Polaris is probably not situated deep in the thick disk of the Milky Way, but rather at the outskirts of the thin disk or in a part of the thick disk that is quite close to the thin disk. Star formation can take place there, so Polaris may indeed have been born close to where it is now located.

Ann
Color Commentator

VictorBorun
Science Officer
Posts: 319
Joined: Fri Oct 16, 2020 10:25 pm

Re: APOD: North Star: Polaris and Surrounding Dust (2021 Apr 28)

Post by VictorBorun » Tue May 18, 2021 10:08 am

Ann wrote:
Tue May 18, 2021 6:33 am
Polaris is probably not situated deep in the thick disk of the Milky Way, but rather at the outskirts of the thin disk or in a part of the thick disk that is quite close to the thin disk. Star formation can take place there, so Polaris may indeed have been born close to where it is now located.
Ann
Galactic orbit for Sun or Polaris is 270 million years, and if the plane of the orbit is crossing the central plane of Milky Way at any small angle then the star must bob from one or another side of the Milky Way central plane every 135 million years: 33 million years of moving away, then 67 million years of soaring, then 33 million years of moving near, then crossing over and so on.

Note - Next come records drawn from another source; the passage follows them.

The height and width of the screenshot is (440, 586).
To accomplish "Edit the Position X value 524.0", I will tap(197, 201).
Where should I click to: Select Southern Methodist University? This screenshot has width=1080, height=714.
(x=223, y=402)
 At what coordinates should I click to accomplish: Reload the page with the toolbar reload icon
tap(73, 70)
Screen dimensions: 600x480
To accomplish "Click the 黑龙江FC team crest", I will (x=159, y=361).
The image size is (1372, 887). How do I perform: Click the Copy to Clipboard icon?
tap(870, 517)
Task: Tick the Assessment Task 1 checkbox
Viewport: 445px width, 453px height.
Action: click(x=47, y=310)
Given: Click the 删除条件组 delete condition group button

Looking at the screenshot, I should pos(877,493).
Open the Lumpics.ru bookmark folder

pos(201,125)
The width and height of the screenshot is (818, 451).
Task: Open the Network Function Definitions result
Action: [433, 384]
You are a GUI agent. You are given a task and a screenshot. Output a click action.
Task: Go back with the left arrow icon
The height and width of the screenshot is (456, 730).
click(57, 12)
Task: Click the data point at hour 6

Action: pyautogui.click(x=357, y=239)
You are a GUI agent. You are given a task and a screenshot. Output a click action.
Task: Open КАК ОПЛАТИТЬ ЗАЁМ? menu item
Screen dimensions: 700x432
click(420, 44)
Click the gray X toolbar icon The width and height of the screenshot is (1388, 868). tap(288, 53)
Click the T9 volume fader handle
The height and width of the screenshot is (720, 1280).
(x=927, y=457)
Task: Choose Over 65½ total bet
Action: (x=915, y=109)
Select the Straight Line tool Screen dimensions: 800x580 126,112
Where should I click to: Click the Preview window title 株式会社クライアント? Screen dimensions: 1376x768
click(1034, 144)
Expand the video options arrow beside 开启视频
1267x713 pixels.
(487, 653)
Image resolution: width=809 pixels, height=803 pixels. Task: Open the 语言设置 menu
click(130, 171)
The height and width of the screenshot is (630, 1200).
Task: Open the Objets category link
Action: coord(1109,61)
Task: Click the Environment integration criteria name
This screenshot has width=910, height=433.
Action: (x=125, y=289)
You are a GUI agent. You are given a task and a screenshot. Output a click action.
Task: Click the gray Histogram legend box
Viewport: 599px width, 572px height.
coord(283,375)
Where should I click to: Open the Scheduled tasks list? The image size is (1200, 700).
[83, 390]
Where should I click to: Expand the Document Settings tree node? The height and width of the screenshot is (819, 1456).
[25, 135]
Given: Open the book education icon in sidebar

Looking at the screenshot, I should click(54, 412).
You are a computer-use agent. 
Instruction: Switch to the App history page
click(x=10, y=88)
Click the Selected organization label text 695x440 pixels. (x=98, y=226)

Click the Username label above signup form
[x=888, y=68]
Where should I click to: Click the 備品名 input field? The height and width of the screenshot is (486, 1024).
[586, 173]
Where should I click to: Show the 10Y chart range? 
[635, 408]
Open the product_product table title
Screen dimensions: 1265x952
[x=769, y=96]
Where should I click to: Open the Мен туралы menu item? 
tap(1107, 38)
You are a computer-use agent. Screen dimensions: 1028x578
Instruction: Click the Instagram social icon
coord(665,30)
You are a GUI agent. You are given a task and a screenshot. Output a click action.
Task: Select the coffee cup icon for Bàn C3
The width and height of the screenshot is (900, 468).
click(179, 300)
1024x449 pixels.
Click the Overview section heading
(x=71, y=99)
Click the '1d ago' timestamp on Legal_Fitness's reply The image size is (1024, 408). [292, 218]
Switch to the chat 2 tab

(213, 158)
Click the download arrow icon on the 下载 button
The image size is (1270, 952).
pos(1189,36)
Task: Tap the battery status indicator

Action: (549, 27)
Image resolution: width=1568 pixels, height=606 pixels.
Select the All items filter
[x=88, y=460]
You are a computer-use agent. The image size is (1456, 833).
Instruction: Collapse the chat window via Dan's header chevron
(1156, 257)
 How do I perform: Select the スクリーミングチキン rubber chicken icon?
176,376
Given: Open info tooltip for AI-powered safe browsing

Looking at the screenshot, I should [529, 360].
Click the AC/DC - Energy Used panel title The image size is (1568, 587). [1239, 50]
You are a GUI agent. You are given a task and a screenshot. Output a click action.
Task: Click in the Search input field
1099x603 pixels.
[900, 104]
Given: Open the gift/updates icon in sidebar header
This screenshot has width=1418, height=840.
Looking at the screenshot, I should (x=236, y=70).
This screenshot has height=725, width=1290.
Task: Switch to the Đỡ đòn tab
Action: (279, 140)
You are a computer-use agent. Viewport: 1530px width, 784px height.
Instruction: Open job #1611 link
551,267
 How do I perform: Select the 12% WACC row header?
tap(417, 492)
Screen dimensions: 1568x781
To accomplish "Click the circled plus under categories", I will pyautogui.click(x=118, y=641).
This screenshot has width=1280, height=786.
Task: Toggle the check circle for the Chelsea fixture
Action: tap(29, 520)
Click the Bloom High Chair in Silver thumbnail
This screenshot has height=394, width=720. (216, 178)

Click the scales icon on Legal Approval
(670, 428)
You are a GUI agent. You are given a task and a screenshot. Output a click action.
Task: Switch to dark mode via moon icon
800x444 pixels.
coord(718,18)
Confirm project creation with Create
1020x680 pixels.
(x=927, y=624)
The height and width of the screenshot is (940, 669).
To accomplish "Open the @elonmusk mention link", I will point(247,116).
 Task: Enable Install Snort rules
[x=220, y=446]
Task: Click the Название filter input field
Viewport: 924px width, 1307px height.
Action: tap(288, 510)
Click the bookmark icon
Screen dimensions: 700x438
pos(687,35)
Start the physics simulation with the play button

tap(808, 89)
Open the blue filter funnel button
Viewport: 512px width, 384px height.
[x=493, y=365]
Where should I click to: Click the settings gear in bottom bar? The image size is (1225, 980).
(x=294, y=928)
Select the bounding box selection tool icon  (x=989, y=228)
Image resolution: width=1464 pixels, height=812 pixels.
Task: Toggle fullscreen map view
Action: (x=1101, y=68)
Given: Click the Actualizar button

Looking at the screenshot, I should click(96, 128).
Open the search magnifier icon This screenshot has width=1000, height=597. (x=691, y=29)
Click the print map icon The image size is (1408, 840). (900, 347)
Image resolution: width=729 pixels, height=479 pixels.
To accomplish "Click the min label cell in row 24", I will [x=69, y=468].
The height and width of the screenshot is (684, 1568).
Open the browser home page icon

Well, suppose a gas-dust cloud is levitating off the plane because integrated stellar light of the Thin Disk pushes the 10 micrometer dust particles.

Suppose then that such a cloud got disturbed by a supernova, or a tidal force from a dwarf galaxy or from a globular stellar cluster.

Suppose the distutbed cloud started collapsing and formed some stars including Polaris system.

Such a dense object would stop levitating and start falling to the plane. By 70 million years Polaris system would have come close and be now just crossing the plane, would not it?

User avatar
Ann
4725 Å
Posts: 11565
Joined: Sat May 29, 2010 5:33 am

Re: APOD: North Star: Polaris and Surrounding Dust (2021 Apr 28)

Post by Ann » Tue May 18, 2021 1:53 pm

VictorBorun wrote:
Tue May 18, 2021 10:08 am
Ann wrote:
Tue May 18, 2021 6:33 am
Polaris is probably not situated deep in the thick disk of the Milky Way, but rather at the outskirts of the thin disk or in a part of the thick disk that is quite close to the thin disk. Star formation can take place there, so Polaris may indeed have been born close to where it is now located.
Ann
Galactic orbit for Sun or Polaris is 270 million years, and if the plane of the orbit is crossing the central plane of Milky Way at any small angle then the star must bob from one or another side of the Milky Way central plane every 135 million years: 33 million years of moving away, then 67 million years of soaring, then 33 million years of moving near, then crossing over and so on.

Well, suppose a gas-dust cloud is levitating off the plane because integrated stellar light of the Thin Disk pushes the 10 micrometer dust particles.

Suppose then that such a cloud got disturbed by a supernova, or a tidal force from a dwarf galaxy or from a globular stellar cluster.

Suppose the distutbed cloud started collapsing and formed some stars including Polaris system.

Such a dense object would stop levitating and start falling to the plane. By 70 million years Polaris system would have come close and be now just crossing the plane, would not it?
Stars don't "levitate", but follow orbits. So there is no reason for Polaris to "fall down".